--- YOUR INSTRUCTIONS ---
Type out the entries again, keeping every word unchanged.

--- GIVEN INFORMATION ---
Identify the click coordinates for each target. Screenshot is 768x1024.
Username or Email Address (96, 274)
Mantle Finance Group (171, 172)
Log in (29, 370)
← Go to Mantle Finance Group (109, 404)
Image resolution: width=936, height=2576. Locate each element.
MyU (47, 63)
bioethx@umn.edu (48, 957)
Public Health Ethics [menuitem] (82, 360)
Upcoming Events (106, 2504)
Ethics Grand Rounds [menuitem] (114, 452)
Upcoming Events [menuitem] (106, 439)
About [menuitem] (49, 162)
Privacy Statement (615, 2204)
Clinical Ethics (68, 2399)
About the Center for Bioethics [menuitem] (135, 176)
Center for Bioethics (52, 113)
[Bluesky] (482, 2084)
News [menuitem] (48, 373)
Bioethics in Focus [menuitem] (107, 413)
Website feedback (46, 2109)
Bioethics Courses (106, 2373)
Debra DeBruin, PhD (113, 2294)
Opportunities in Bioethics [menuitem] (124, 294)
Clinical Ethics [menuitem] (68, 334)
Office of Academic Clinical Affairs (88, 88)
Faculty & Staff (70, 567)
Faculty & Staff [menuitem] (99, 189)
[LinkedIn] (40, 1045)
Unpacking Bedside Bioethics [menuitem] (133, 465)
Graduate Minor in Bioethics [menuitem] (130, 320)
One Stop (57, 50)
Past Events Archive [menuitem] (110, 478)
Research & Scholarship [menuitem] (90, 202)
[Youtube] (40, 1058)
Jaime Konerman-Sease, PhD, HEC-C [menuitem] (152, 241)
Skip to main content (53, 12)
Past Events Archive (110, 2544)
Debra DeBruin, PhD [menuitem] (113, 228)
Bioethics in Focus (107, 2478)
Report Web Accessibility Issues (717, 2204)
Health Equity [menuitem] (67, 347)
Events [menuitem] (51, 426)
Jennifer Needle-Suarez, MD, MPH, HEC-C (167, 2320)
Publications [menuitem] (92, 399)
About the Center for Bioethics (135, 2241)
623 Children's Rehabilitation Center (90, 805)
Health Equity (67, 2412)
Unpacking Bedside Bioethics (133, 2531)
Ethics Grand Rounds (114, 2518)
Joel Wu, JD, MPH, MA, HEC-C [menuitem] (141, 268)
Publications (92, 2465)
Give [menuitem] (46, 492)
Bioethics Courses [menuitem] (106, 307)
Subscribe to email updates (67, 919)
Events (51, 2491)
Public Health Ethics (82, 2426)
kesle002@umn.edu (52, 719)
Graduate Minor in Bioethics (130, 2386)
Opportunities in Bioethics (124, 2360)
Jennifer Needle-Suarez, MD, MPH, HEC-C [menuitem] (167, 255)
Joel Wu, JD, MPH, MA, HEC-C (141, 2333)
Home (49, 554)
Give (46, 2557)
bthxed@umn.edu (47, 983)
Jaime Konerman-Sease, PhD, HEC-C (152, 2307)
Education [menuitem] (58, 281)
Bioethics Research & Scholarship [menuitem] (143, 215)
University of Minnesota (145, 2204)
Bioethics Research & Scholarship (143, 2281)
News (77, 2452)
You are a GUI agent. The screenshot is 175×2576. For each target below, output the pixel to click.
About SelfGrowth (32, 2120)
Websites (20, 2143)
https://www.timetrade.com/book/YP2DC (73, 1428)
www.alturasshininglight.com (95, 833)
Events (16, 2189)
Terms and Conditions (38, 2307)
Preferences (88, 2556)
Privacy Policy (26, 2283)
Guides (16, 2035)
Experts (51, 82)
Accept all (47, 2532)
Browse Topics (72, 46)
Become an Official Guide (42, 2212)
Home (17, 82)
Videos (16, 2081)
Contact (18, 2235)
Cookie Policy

--- PROBLEM SOLUTION ---
Identify the click coordinates for each target. Screenshot is 768x1024.
Username or Email Address (96, 274)
Mantle Finance Group (171, 172)
Log in (29, 370)
← Go to Mantle Finance Group (109, 404)
Image resolution: width=936, height=2576. Locate each element.
MyU (47, 63)
bioethx@umn.edu (48, 957)
Public Health Ethics [menuitem] (82, 360)
Upcoming Events (106, 2504)
Ethics Grand Rounds [menuitem] (114, 452)
Upcoming Events [menuitem] (106, 439)
About [menuitem] (49, 162)
Privacy Statement (615, 2204)
Clinical Ethics (68, 2399)
About the Center for Bioethics [menuitem] (135, 176)
Center for Bioethics (52, 113)
[Bluesky] (482, 2084)
News [menuitem] (48, 373)
Bioethics in Focus [menuitem] (107, 413)
Website feedback (46, 2109)
Bioethics Courses (106, 2373)
Debra DeBruin, PhD (113, 2294)
Opportunities in Bioethics [menuitem] (124, 294)
Clinical Ethics [menuitem] (68, 334)
Office of Academic Clinical Affairs (88, 88)
Faculty & Staff (70, 567)
Faculty & Staff [menuitem] (99, 189)
[LinkedIn] (40, 1045)
Unpacking Bedside Bioethics [menuitem] (133, 465)
Graduate Minor in Bioethics [menuitem] (130, 320)
One Stop (57, 50)
Past Events Archive [menuitem] (110, 478)
Research & Scholarship [menuitem] (90, 202)
[Youtube] (40, 1058)
Jaime Konerman-Sease, PhD, HEC-C [menuitem] (152, 241)
Skip to main content (53, 12)
Past Events Archive (110, 2544)
Debra DeBruin, PhD [menuitem] (113, 228)
Bioethics in Focus (107, 2478)
Report Web Accessibility Issues (717, 2204)
Health Equity [menuitem] (67, 347)
Events [menuitem] (51, 426)
Jennifer Needle-Suarez, MD, MPH, HEC-C (167, 2320)
Publications [menuitem] (92, 399)
About the Center for Bioethics (135, 2241)
623 Children's Rehabilitation Center (90, 805)
Health Equity (67, 2412)
Unpacking Bedside Bioethics (133, 2531)
Ethics Grand Rounds (114, 2518)
Joel Wu, JD, MPH, MA, HEC-C [menuitem] (141, 268)
Publications (92, 2465)
Give [menuitem] (46, 492)
Bioethics Courses [menuitem] (106, 307)
Subscribe to email updates (67, 919)
Events (51, 2491)
Public Health Ethics (82, 2426)
kesle002@umn.edu (52, 719)
Graduate Minor in Bioethics (130, 2386)
Opportunities in Bioethics (124, 2360)
Jennifer Needle-Suarez, MD, MPH, HEC-C [menuitem] (167, 255)
Joel Wu, JD, MPH, MA, HEC-C (141, 2333)
Home (49, 554)
Give (46, 2557)
bthxed@umn.edu (47, 983)
Jaime Konerman-Sease, PhD, HEC-C (152, 2307)
Education [menuitem] (58, 281)
Bioethics Research & Scholarship [menuitem] (143, 215)
University of Minnesota (145, 2204)
Bioethics Research & Scholarship (143, 2281)
News (77, 2452)
You are a GUI agent. The screenshot is 175×2576. For each target below, output the pixel to click.
About SelfGrowth (32, 2120)
Websites (20, 2143)
https://www.timetrade.com/book/YP2DC (73, 1428)
www.alturasshininglight.com (95, 833)
Events (16, 2189)
Terms and Conditions (38, 2307)
Preferences (88, 2556)
Privacy Policy (26, 2283)
Guides (16, 2035)
Experts (51, 82)
Accept all (47, 2532)
Browse Topics (72, 46)
Become an Official Guide (42, 2212)
Home (17, 82)
Videos (16, 2081)
Contact (18, 2235)
Cookie Policy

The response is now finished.